Please set down, unchanged, the line containing "Instruction: Select the" and all the lines that follow it until the data below ends.

--- Dataset records Enclosed Below ---

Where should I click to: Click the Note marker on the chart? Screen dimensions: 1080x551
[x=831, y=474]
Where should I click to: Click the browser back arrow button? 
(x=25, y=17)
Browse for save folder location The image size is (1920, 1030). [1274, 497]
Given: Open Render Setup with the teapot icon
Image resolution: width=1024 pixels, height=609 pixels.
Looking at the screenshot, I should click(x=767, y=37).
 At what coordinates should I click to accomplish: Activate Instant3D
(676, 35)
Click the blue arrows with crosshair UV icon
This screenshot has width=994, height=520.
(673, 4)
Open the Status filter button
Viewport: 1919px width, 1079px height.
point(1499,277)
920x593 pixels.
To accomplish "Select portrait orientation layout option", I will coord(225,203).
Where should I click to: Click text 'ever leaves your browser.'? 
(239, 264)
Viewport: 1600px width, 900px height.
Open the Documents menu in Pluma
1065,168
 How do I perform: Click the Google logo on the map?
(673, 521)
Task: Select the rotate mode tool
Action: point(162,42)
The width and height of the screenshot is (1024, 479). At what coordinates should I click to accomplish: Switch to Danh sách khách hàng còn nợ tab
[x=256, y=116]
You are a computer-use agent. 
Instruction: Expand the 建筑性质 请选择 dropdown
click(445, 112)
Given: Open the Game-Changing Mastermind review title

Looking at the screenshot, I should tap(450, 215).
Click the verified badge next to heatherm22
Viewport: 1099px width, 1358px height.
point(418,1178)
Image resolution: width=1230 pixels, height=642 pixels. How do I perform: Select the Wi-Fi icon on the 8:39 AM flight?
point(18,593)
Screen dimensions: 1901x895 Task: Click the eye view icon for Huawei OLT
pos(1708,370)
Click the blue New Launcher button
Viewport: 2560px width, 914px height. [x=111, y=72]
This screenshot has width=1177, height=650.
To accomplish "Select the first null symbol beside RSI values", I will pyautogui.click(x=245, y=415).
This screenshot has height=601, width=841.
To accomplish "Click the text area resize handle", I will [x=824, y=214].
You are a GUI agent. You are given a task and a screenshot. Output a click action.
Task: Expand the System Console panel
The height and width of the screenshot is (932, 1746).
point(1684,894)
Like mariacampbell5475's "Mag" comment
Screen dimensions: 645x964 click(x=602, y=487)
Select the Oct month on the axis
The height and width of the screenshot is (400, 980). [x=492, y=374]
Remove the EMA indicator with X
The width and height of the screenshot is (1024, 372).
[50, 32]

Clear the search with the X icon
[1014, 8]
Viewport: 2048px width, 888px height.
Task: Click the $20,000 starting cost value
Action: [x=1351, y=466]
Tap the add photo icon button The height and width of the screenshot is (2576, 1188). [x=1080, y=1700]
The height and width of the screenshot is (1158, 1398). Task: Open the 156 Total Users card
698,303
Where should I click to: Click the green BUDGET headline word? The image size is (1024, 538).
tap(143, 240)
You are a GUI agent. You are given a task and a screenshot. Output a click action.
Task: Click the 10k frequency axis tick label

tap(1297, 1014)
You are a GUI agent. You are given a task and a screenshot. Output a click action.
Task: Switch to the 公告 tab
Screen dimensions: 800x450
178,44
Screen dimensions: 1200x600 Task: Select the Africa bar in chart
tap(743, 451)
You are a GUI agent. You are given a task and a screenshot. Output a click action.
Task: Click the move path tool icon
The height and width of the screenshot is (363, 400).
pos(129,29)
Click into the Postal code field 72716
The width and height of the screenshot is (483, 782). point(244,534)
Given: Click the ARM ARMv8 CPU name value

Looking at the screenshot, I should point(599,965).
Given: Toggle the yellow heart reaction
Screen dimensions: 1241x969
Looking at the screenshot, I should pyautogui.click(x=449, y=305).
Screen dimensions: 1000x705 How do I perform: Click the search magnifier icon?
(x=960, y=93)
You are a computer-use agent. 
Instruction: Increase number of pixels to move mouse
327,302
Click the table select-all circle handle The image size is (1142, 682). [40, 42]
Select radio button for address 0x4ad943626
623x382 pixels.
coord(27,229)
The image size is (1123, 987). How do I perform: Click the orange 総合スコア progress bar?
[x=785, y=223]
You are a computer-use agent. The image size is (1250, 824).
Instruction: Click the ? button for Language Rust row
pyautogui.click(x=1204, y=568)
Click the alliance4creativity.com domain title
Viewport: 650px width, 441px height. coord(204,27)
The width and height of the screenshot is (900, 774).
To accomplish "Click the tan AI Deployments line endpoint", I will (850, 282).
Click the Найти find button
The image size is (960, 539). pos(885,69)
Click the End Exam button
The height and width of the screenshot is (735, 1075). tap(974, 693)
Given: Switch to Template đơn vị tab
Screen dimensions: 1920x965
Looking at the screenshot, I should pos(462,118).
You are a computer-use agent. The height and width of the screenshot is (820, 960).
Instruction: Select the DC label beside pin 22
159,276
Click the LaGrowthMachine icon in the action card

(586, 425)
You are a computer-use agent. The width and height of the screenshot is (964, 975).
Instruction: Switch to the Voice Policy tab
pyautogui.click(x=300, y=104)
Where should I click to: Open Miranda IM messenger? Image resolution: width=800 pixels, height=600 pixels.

--- End of Enclosed Dataset records ---

> **Result below**:
Instruction: Select the DC label beside pin 22
159,276
Click the LaGrowthMachine icon in the action card

(586, 425)
You are a computer-use agent. The width and height of the screenshot is (964, 975).
Instruction: Switch to the Voice Policy tab
pyautogui.click(x=300, y=104)
Where should I click to: Open Miranda IM messenger? Image resolution: width=800 pixels, height=600 pixels.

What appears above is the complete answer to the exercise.